# Area to route larger than router base



## Gridlock (Apr 13, 2020)

Hi All,

Fairly beginner to routing. I have a Bosch Colt router, and want to route an area about 7 inches square and 1/2 inch deep in a solid piece of wood. The area that I'm routing is considerably larger than the router base, so the router would fall into the routed area. How do I accomplish this? Do I need to build a custom base out of some sort of see through material such as Lexan, or is there a guide available that attaches to the router, or some other technique?

Thanks


----------



## Stick486 (Jan 4, 2013)

Gridlock said:


> Hi All,
> 
> Fairly beginner to routing. I have a Bosch Colt router, and want to route an area about 7 inches square and 1/2 inch deep in a solid piece of wood. The area that I'm routing is considerably larger than the router base, so the router would fall into the routed area. How do I accomplish this? Do I need to build a custom base out of some sort of see through material such as Lexan, or is there a guide available that attaches to the router, or some other technique?
> 
> Thanks


welcome N/A....

make a simple rest...

.


----------



## DaninVan (Jan 1, 2012)

Hey, Gridlock; welcome!
First point, the Colt is a fairly low powered router for doing heavier cuts so you're going to have to make multiple cuts at increasing depth until you get down to the full 1/2".
Second, Lee Valley carries a 6" wide alternate base, if you want an option of a larger span (although it won't really get you across the 7" you need)
https://www.leevalley.com/en-ca/sho...ries/110560-veritas-compact-router-base-plate
Third, that base I linked to is designed to accept template guides, so that may be a technique that will offer a solution (?).


----------



## Herb Stoops (Aug 28, 2012)

All the above are good solutions. I would do like Dan suggested,i think and cut a hole in 1/4" plywood 3 5/8"X7 1/8" ,use a template bushing on the router,and then rout out half,then move to route out other half.
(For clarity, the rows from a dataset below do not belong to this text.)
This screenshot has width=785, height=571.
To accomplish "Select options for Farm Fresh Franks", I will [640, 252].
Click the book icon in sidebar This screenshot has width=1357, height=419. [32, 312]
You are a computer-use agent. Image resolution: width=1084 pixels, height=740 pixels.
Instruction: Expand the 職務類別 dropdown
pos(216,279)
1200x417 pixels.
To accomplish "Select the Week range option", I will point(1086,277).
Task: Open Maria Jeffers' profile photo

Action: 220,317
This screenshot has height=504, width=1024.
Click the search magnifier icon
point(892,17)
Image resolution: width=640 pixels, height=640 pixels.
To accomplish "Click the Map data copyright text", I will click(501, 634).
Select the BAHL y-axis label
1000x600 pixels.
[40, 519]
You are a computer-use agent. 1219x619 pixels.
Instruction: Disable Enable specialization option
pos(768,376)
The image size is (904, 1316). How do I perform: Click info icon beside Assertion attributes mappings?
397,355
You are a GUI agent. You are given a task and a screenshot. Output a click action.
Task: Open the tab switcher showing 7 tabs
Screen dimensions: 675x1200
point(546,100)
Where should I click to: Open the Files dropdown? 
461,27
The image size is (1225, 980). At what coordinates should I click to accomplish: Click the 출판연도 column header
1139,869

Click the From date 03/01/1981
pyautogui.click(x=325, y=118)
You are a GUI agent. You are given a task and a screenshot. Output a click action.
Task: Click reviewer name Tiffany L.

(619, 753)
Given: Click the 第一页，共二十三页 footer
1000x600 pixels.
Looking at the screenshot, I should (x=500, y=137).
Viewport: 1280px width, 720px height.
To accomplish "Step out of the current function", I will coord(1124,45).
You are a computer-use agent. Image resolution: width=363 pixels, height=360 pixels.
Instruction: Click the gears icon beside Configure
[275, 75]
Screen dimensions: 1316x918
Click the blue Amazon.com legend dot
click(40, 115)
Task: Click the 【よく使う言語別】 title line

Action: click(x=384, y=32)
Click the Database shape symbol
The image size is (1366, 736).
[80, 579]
Keep your cutting depth no more than 1/8" per pass.
Or make a 7 1/8" cut out template and attach a temporary base for the router wider than 7" and use a template bushing. Still have to take 1/8"deep cuts.
Or do the sled like Stick shows.
Herb


----------



## Stick486 (Jan 4, 2013)

DaninVan said:


> Hey, Gridlock; welcome!
> First point, the Colt is a fairly low powered router f


depends on which model Colt...
the small one (PR20 model) is 1HP...
the GKF125 is 1.25HP...

he said Colt...
not laminate trimmer...


----------



## Cherryville Chuck (Sep 28, 2010)

If you use a small bit like say a 1/4" straight bit then you should be able to rout to full depth in one pass if you adjust your feed speed to what the router can handle. Start in the center and spiral your way out to the full circle. You'll still need to be able to balance the router on one side of the base but it's doable. Or you could add a wider base of 1/4 ply to give more bearing surface.


----------



## DaninVan (Jan 1, 2012)

You selectively edited what I said, Stick.
What you quoted...
"First point, the Colt is a fairly low powered router f"

What I actually wrote...
"the Colt is a fairly low powered router *for doing heavier cuts *"
Context is everything.


----------



## Stick486 (Jan 4, 2013)

DaninVan said:


> You selectively edited what I said, Stick.
> What you quoted...
> "First point, the Colt is a fairly low powered router f"
> 
> ...


noted..
a trimmer is ½HP or so...
those are low power routers....


----------



## DaninVan (Jan 1, 2012)

OK; good to know! If I burn my Colt out, Stick, I'm sending _you _the repair bill...


----------



## Bstrom (Jan 2, 2020)

I watched this video by Samurai Carpenter and made a plexiglass plate so you can see through as you go. If you add holes along the edges you can also create a channel for various width work pieces.


----------



## DesertRatTom (Jul 3, 2012)

Welcome gridlock. Stick's suggestion is the way I'd go. You can put a stop block in to keep the router from going past your layout line. 1/8 th inch passes would be the max for me with a Colt. Let the bit cut at a rate that doesn't slow or bog the bit down or it will destroy the bit pretty fast (don't ask how I know). If you put some low friction tape or lots of wax on the side runners in Stick's drawings, you can slide the jig both up and down and sideways to make nice clean edges, but you will have to use a chisel to square off the corners. One last thing, If you put long rails on the jig, fitted to the width of the Colt's base, you can keep better control of the cut because it won't wander in the slot.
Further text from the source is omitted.